-------- Data section

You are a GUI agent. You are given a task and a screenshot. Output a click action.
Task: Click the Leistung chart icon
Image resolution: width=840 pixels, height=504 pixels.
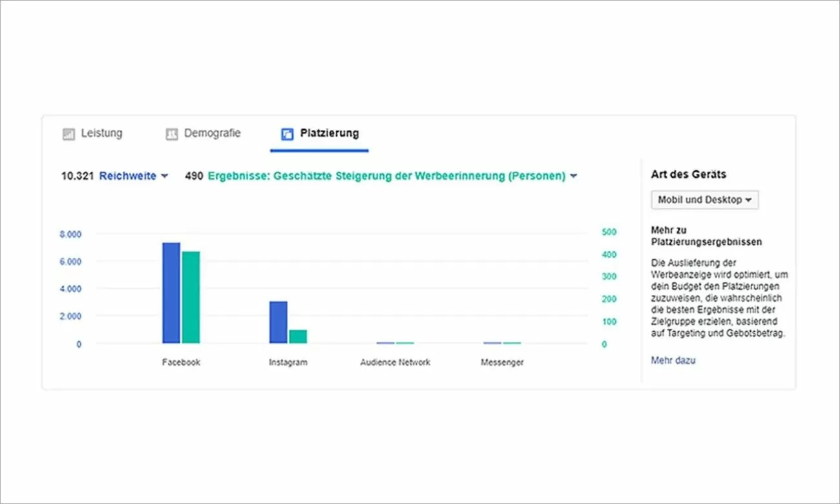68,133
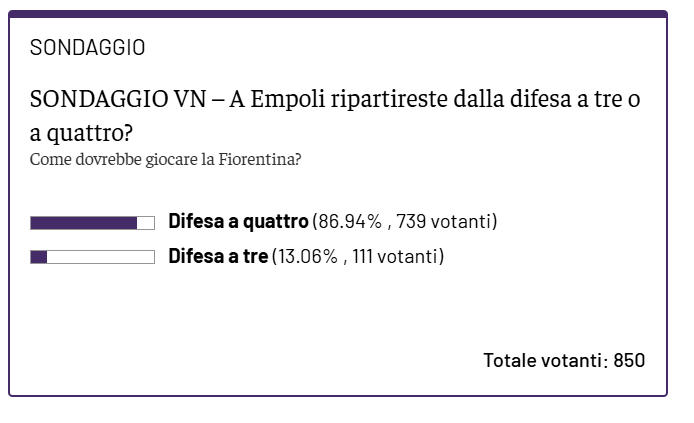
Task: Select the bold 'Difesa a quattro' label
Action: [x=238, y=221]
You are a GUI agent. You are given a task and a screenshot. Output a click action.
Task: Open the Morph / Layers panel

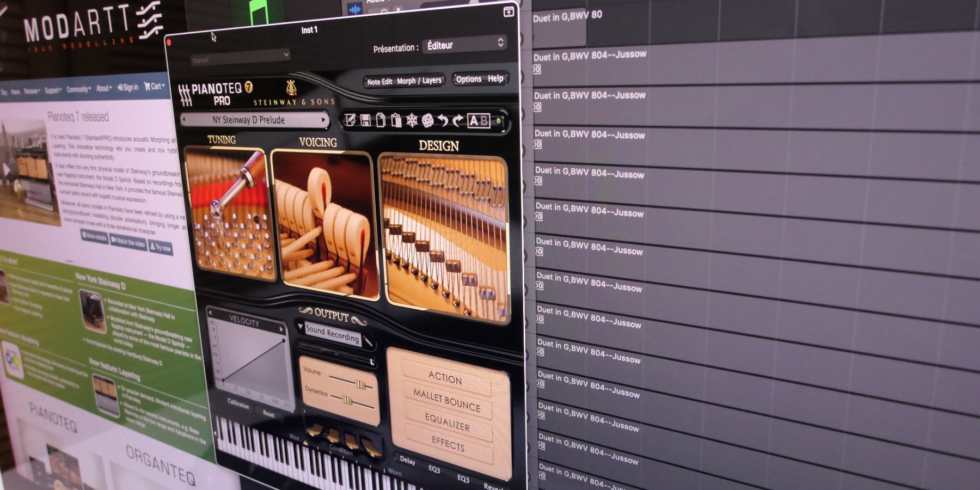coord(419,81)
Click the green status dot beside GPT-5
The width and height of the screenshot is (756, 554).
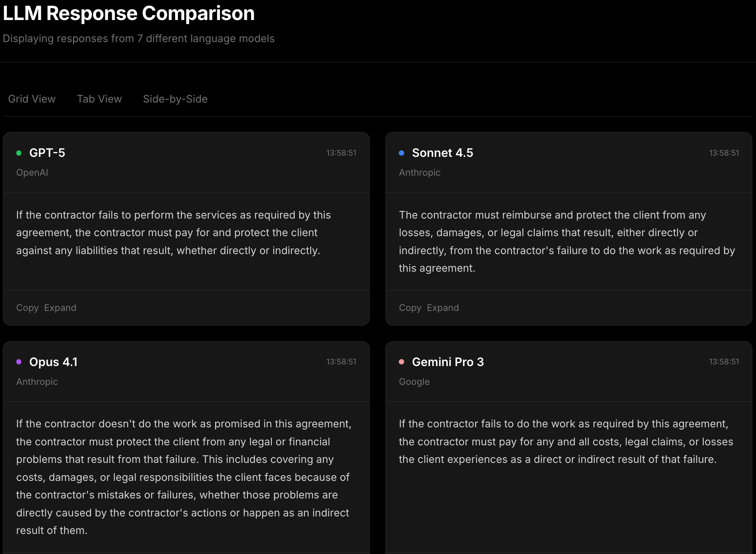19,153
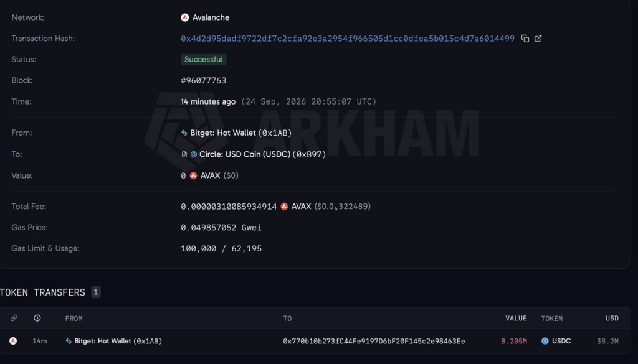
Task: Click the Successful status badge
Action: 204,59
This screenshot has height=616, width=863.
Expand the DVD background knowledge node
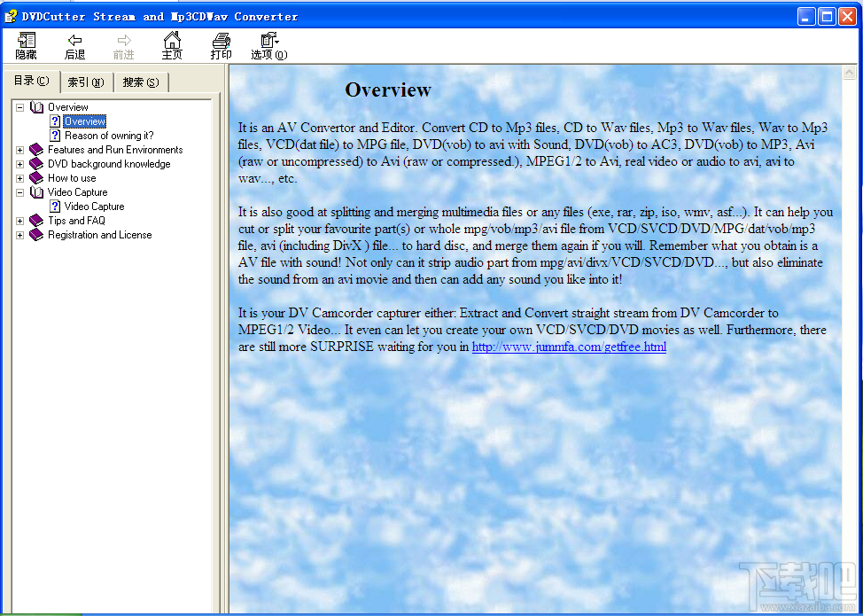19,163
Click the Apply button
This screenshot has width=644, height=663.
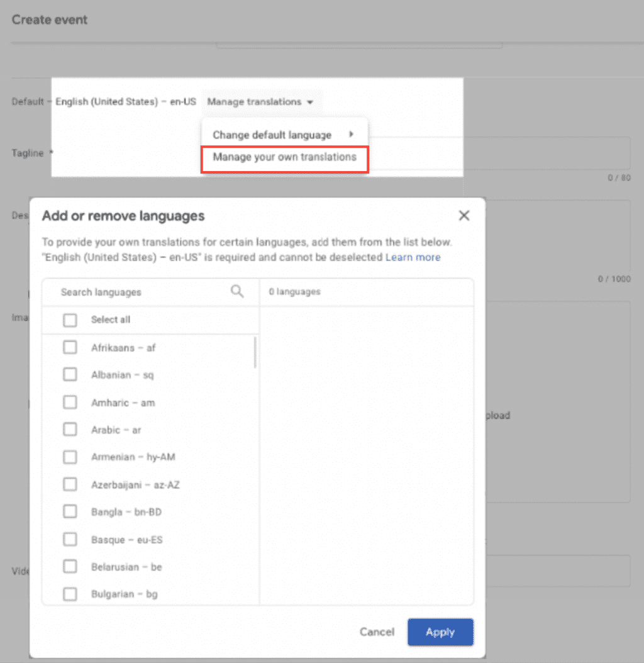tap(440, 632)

----------------

Work task: The range to set down runs from the line containing "Click the green status dot beside GPT-5" through the final line of the data, both ends included; give it exactly and drop the pictures.

Answer section:
Click the green status dot beside GPT-5
The width and height of the screenshot is (756, 554).
19,153
Task: Click the Successful status badge
Action: 204,59
This screenshot has height=616, width=863.
Expand the DVD background knowledge node
19,163
Click the Apply button
This screenshot has width=644, height=663.
tap(440, 632)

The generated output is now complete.